Posted by ampontan on Thursday, August 4, 2011

Generally speaking, a response of this sort to the Diet members who legally entered the country is unacceptable…It is regrettable in view of the friendly relations between Japan and South Korea….The visit to South Korea was made with the intention of following the legal procedures for the purposes of observation. We state that this (refusal) is regrettable, and ask that South Korea reconsider and allow entry.

– Chief Cabinet Secretary Edano Yukio

THE Southern Dynasty of the Joseon Drama Queendom continued its long-running series of geo-historical farces this week by refusing to honor the tickets of three Japanese Diet members and a university professor and preventing them from entering the theater. Their cue was the group’s planned visit to Ulleung, the largest island of a South Korean administrative district that contains 44 islands with an aggregate population of roughly 10,000. The less than bravura performance of the Queendom’s thespians demonstrated once again their belief that all the world’s a stage, and all the men and women of the Japan of their imagination merely bit players.

Most reviews by Japanese critics say only that the four were on an observation tour, but what they intended to observe was a museum on Ulleung devoted to the Queendom’s illegal occupation and use as a stage property of the Japanese island of Takeshima, which the repertory company refers to as Dokdo. (Those who think it isn’t illegal should read the text of the San Francisco Peace Treaty, using their fingers to follow the text and sound out the words if necessary.)

The professor in question is Shimojo Masao of Takushoku University, who lived in South Korea for 16 years and maintains a second residence in Seoul with his Korean wife. His role was to serve as a guide and translator for the content of the Korean-language exhibits and provide a historical context. The measure taken by the Queendom’s rulers suggests they were aghast at the idea of allowing outsiders a backstage glimpse of the blocking and choreography. There’s a reason they used to call it the Hermit Kingdom, but the peninsula isn’t the only place where time and trends have perverted the standards of gender identification.

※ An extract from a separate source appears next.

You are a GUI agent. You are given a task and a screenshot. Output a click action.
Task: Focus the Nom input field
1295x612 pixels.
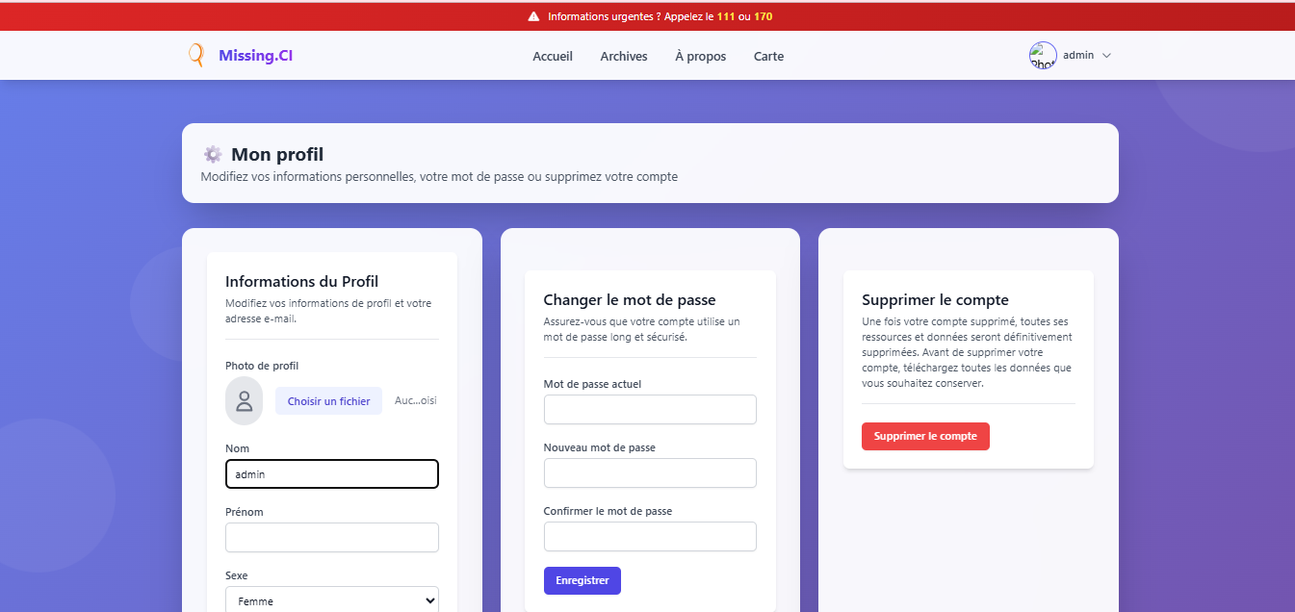coord(332,474)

Prof. Shimojo is an occasional contributor to this site, and his observations on the incident that appeared this week in the Sankei Shimbun read very much like the texts he’s offered for our use. The following is an English translation of those observations.

My visit to South Korea on this occasion was to make an observation tour of Ulleung with Diet members from the Liberal Democratic Party, visit some acquaintances, and conduct other research. Despite this, we were branded “The advance guard of Japan’s right wing Diet members”, and thrown out of the country.

I’ve been to Ulleung three times. At the Dokdo (Takeshima) Museum on the island, not one document is on display to demonstrate that Takeshima is South Korean territory. Aren’t the real feelings of South Korea, “We would be put in a bind by being observed”?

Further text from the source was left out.